TTB Merkez Konseyi ve TTB Halk Sağlığı Kolu, şeker fabrikalarının özelleştirilmesi girişimiyle ilgili olarak yazılı açıklama yaptı.
Son yıllarda yapılan bilimsel çalışmaların, nişasta bazlı şeker kullanımının sağlık sorunlarına yol açtığını ortaya koymasına karşın, Türkiye’de uygulanan politikaların nişasta bazlı şeker kullanımını teşvik ettiğine dikkat çekilen açıklamada, “Hastalıkların daha sık görülmesine yol açan, halkın sağlığını bozan kâr amaçlı politikalar terkedilmeli; şeker fabrikalarının satışından vazgeçilerek pancardan şeker üretimi desteklenmelidir” denildi.
Basın açıklamasının tam metni aşağıdadır:
Şeker Fabrikalarının Özelleştirilmesinden Vazgeçilmelidir!

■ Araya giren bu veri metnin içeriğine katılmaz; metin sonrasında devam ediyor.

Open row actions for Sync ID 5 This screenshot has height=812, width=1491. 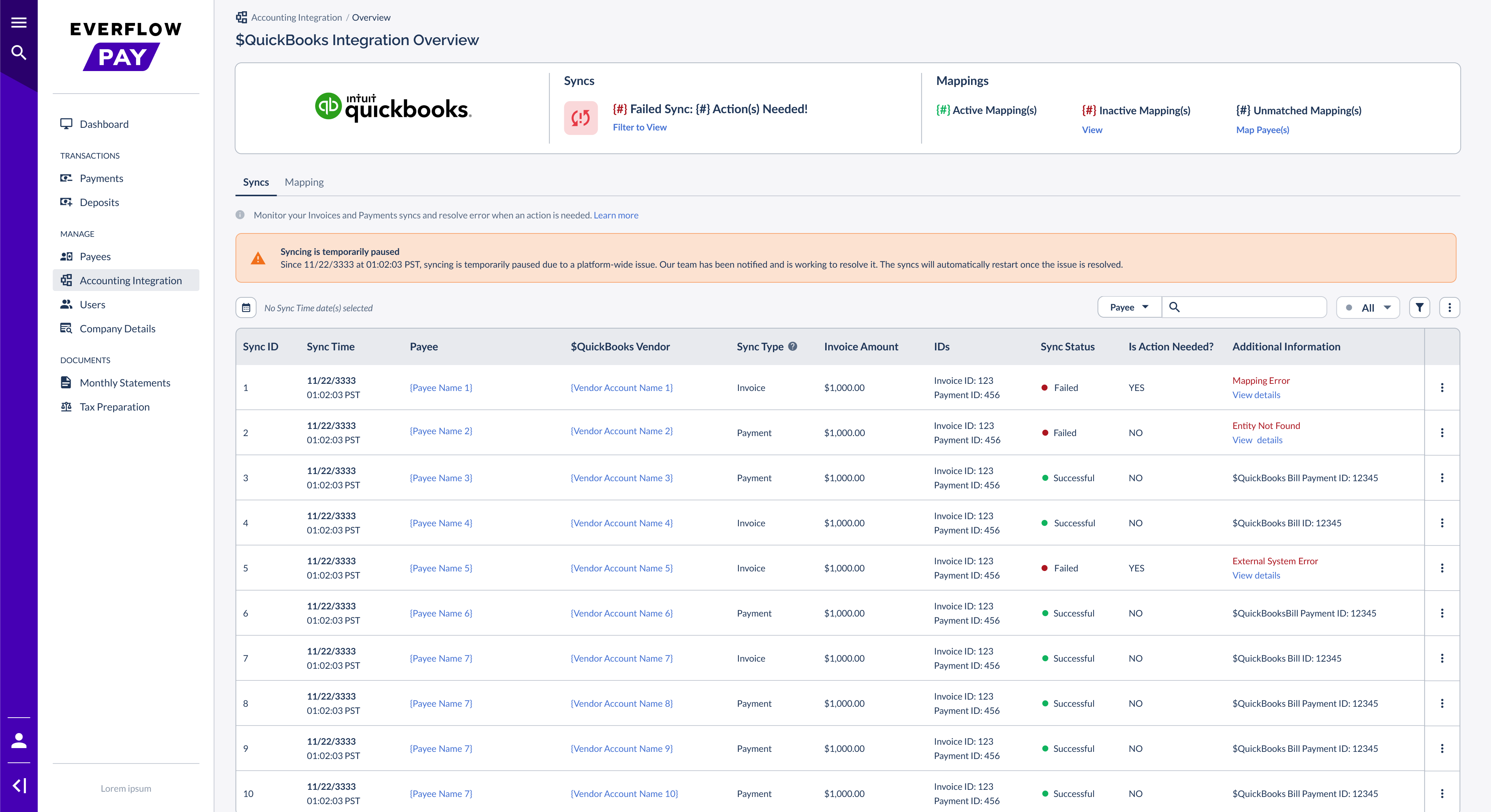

Bir ülkedeki tarım politikaları, toplumun beslenmesi ve dolayısıyla sağlığı ile çok yakından ilişkilidir. Bilindiği gibi, 21 Şubat 2018 tarihli Resmi Gazete’de yayımlanan Özelleştirme İdaresi Başkanlığı’nın bir kararı ile 14 adet şeker fabrikası özelleştirme kapsamına alınmıştır. İçlerinde Apullu ve Turhal Şeker Fabrikaları gibi Cumhuriyetimizin ilk yıllarında kurulmuş tesislerin de olduğu 14 fabrikanın satışı gerçekleştiği takdirde, telafisi mümkün olmayan halk sağlığı sorunları ortaya çıkabilecektir.

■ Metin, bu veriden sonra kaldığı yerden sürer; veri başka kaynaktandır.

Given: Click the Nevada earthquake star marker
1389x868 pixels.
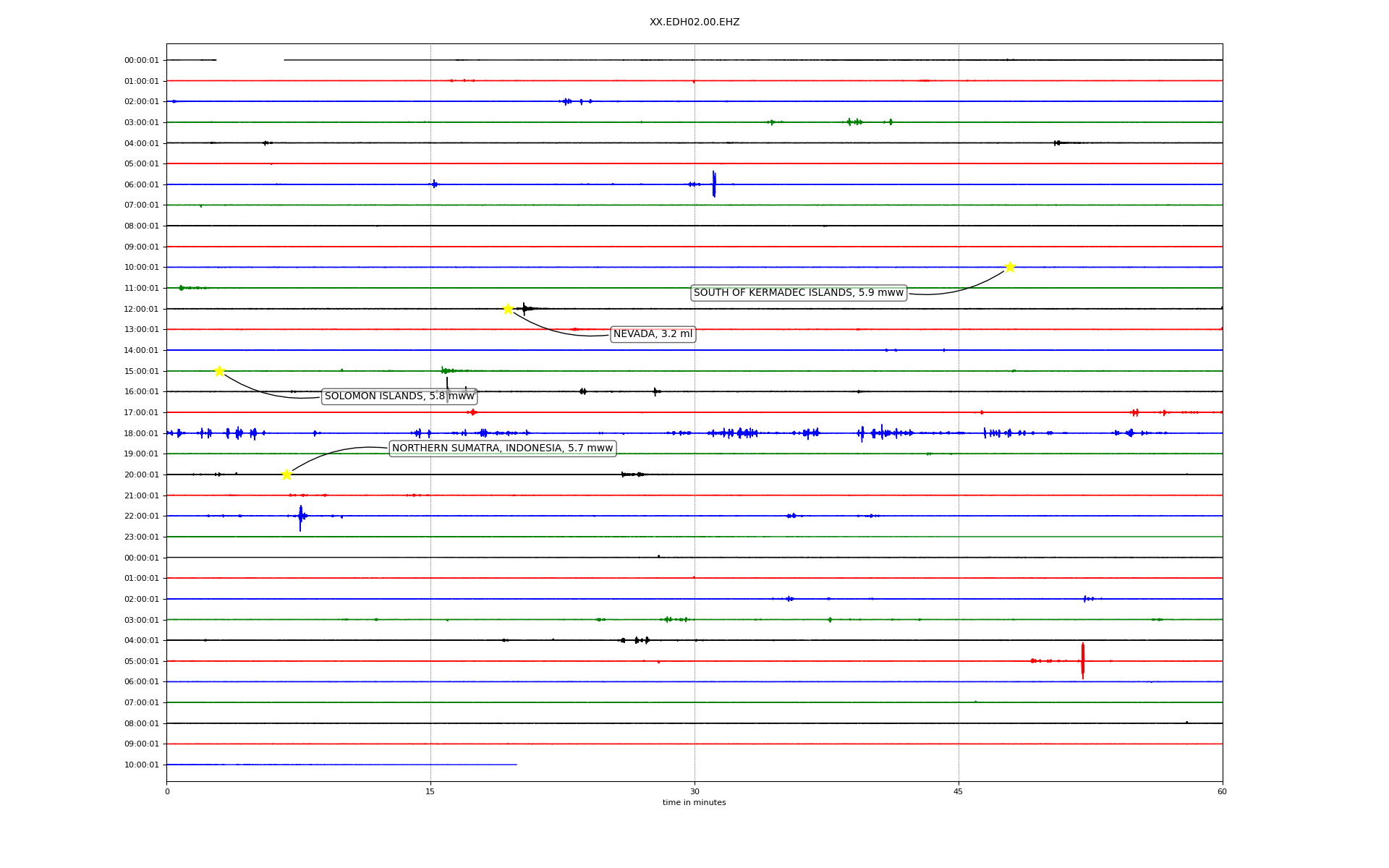Looking at the screenshot, I should tap(508, 309).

Bu fabrikalarda elde edilen pancar şekeri, yüzde 50 glikoz yüzde 50 fruktoz içermektedir. Ülkemizde mısır nişastasından glikoz ve früktoz şurubu olarak elde edilen nişasta bazlı şekerlerde ise, daha yüksek oranda früktoz bulunmaktadır. Nişasta bazlı şekerler, pancar şekerine göre; daha ucuz, sıvı formda oldukları için gıda işleme maliyetleri daha düşük, dolayısıyla daha kârlı olmaları nedeniyle, alkolsüz içecekler ve işlenmiş gıda ürünleri başta olmak üzere gıda endüstrisinde daha fazla tercih edilmektedir.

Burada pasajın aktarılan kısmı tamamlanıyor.